Chantá serves on the board of directors of the Essie Justice Group and is an alumna faculty member of Gideon’s Promise. Chantá holds a BA in African American History from Spelman College and a JD from the New York University School of Law.
https://neighborhooddefender.org/chanta_parker/
Kerri-Ann Wright
As the director of training and professional development with The Legal Aid Society’s Civil Practice, Kerri-Ann is charged with developing a robust training program aimed at helping the Society’s advocates hone their trial, litigation, and advocacy skills. When developing trainings and leadership development programming, Kerri-Ann intentionally centers discussions on race, gender, class, and intersectionality in an effort to encourage advocates to think critically about their impact.
Previously, she worked on matrimonial cases as a principal law clerk in State Supreme Court and, before that, she was a senior staff attorney at Sanctuary for Families where she provided legal representation and advocacy to clients in a full range of family law litigation in Family, Supreme, and the Integrated Domestic Violence Courts. She conducted numerous trials, negotiated favorable settlements, drafted appellate briefs, supervised junior and pro bono attorneys during trials and court experiences, and trained legal advocates and social services providers. While at Sanctuary for Families, Kerri-Ann adeptly engaged in trial advocacy that resulted in successfully retrieving children from Ohio, Togo, and Nicaragua to be re-connected with primary custodial parents in New York.

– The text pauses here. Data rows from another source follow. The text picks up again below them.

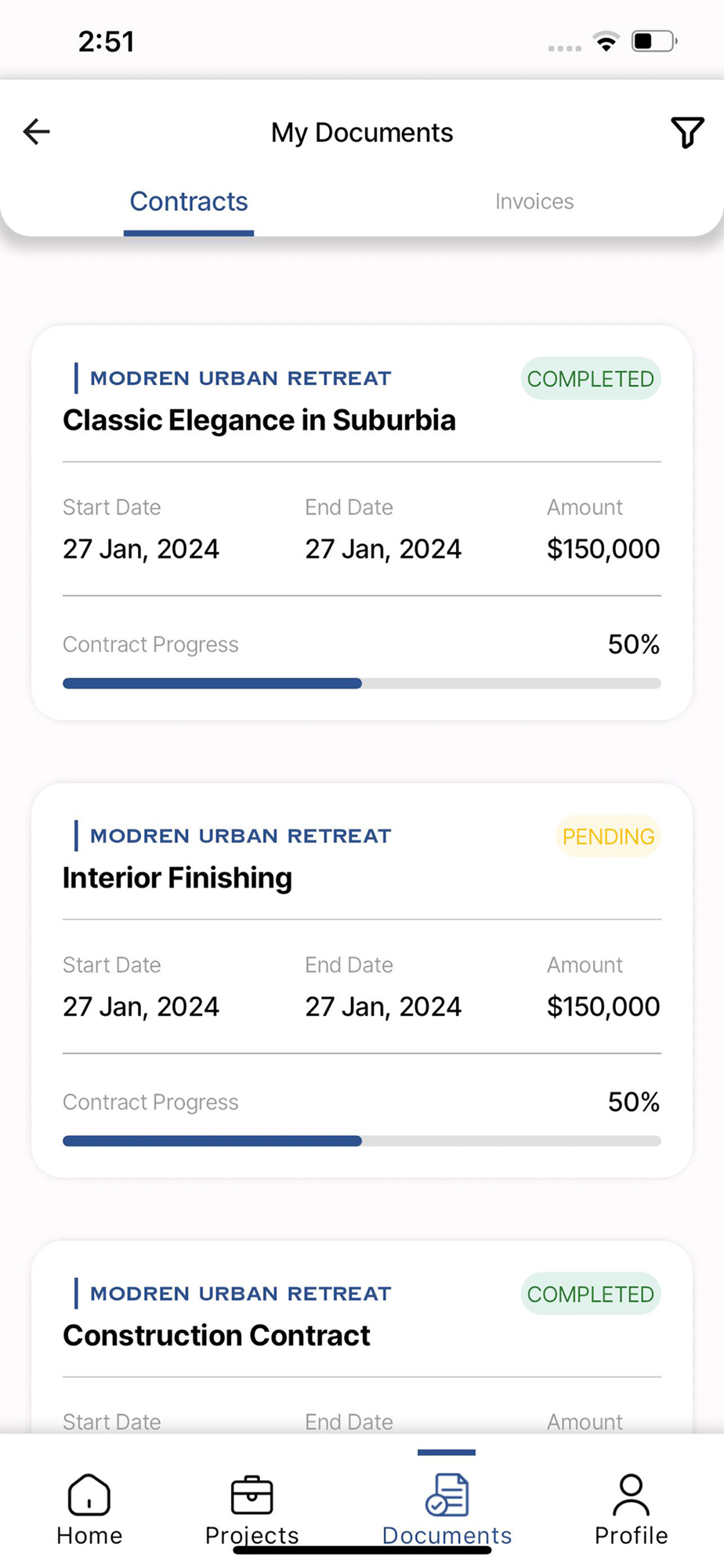
Task: Tap the Wi-Fi status icon
Action: click(x=606, y=42)
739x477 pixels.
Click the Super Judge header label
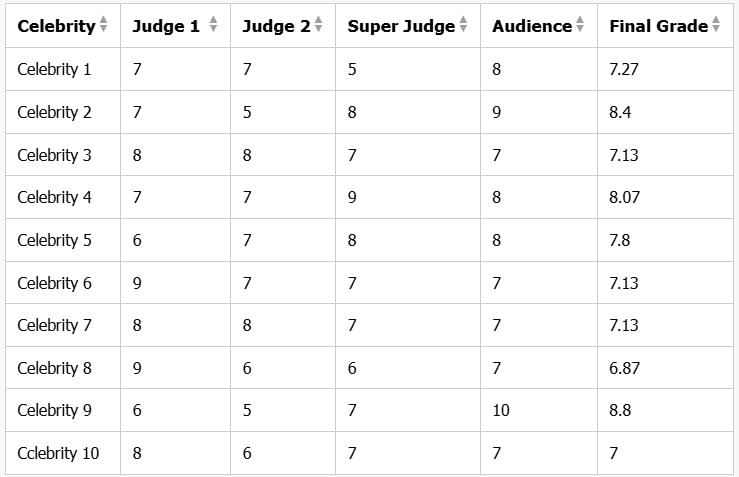pos(401,26)
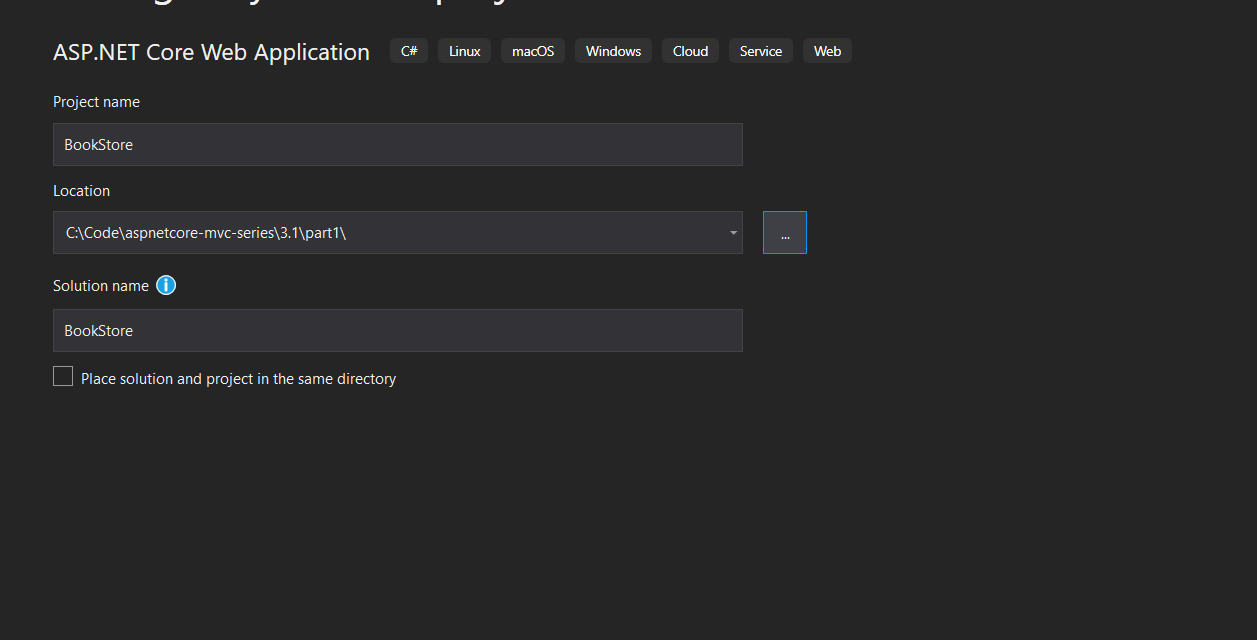Click the Service tag badge
The height and width of the screenshot is (640, 1257).
click(x=760, y=51)
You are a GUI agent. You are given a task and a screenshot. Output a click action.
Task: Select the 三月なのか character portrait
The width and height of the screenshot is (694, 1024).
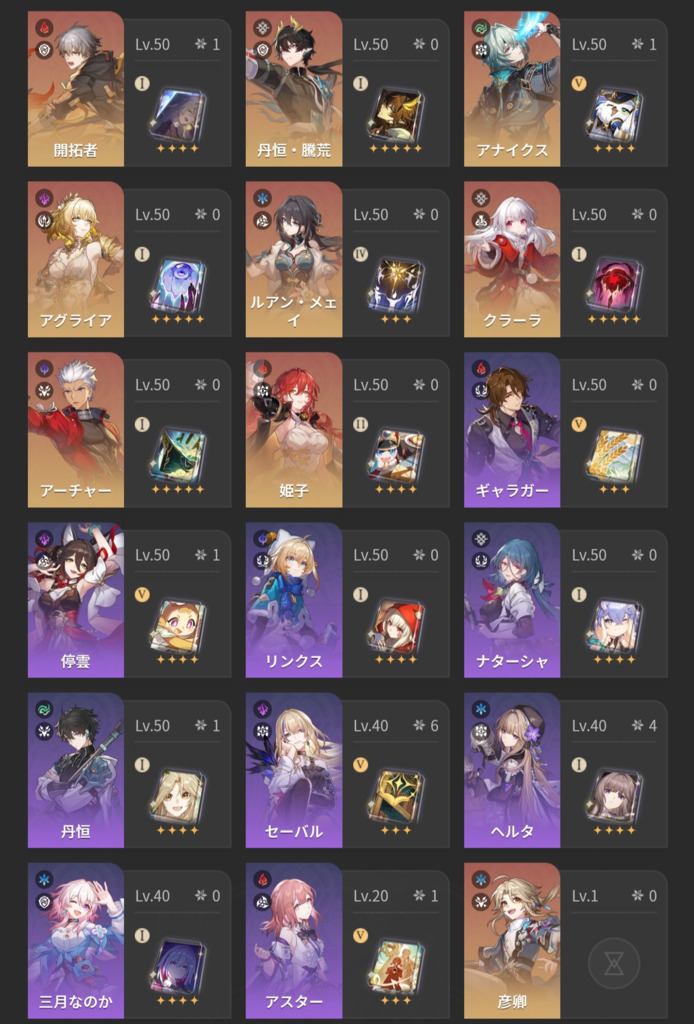[76, 941]
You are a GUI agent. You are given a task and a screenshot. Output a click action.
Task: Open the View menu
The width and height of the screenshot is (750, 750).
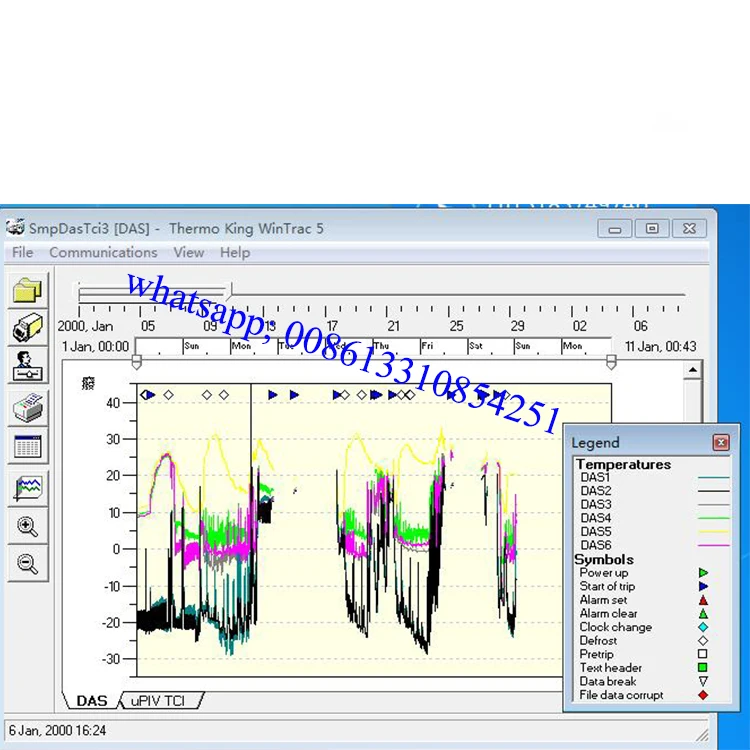[188, 253]
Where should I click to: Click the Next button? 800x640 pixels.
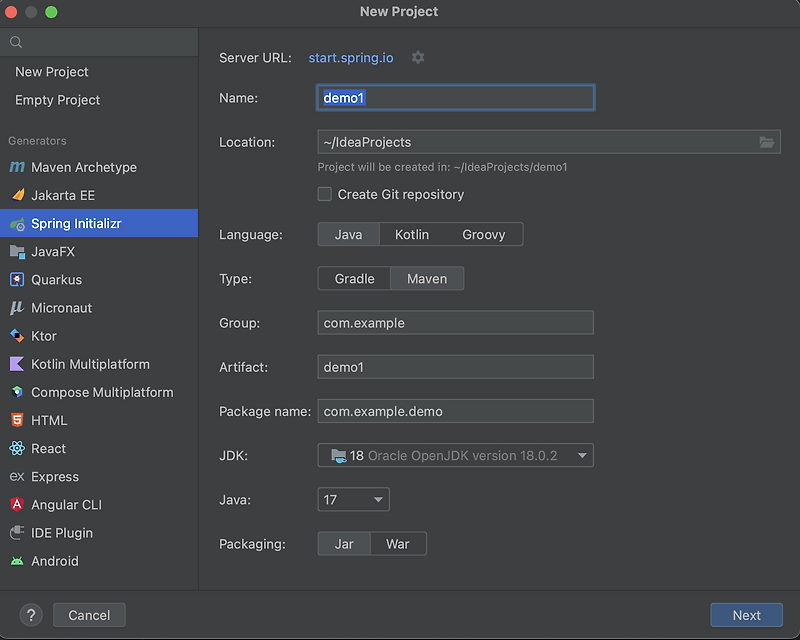point(746,615)
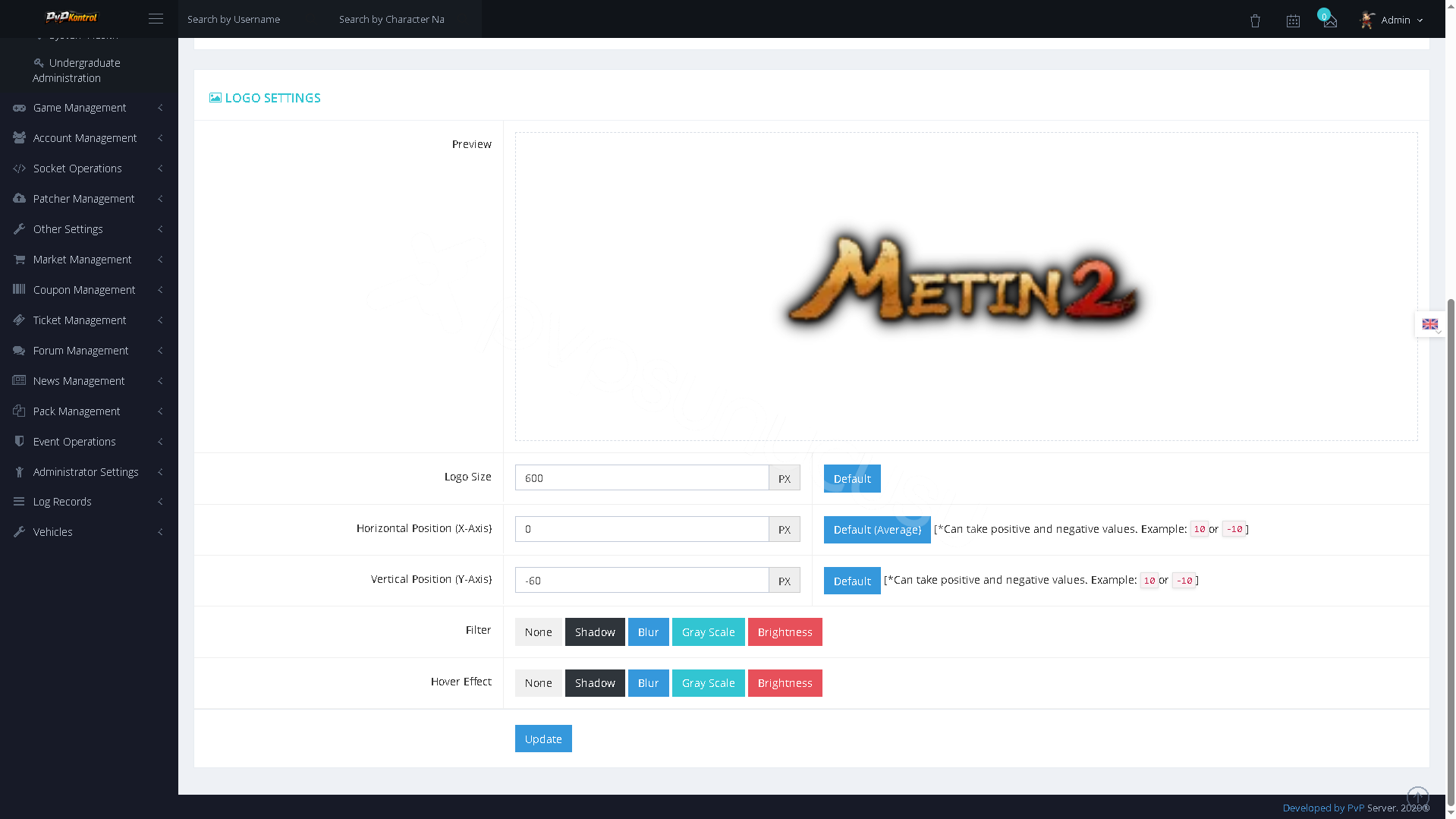
Task: Select Gray Scale hover effect
Action: [708, 683]
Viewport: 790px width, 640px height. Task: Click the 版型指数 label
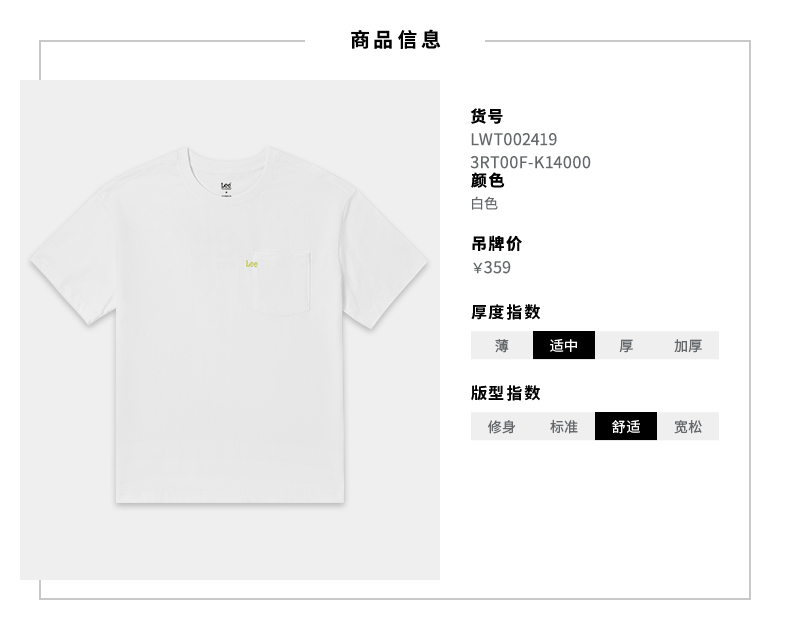point(506,393)
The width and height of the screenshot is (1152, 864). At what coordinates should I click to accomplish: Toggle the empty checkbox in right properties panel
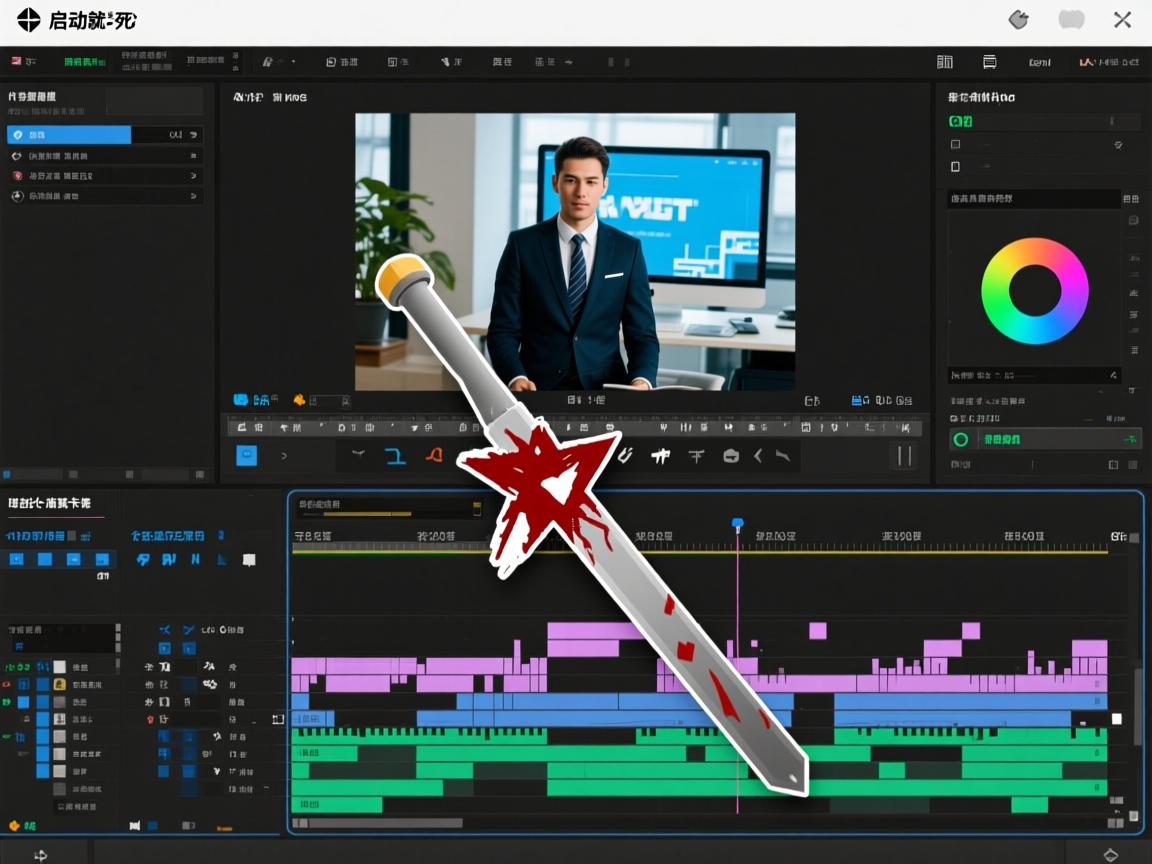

Before joining Sanctuary, Kerri-Ann worked at the Children’s Law Center (CLC) as an attorney for the child and represented young people ranging in age from newborns to young adults. At CLC, she gave voice to the subject children at the center of custody, visitation, SIJS proceedings, and related neglect matters. Kerri-Ann majored in Urban Studies and Communications at Fordham University and earned her Juris Doctor from Albany Law School. Kerri-Ann is admitted to practice in New York, New Jersey, and the Supreme Court of the United States.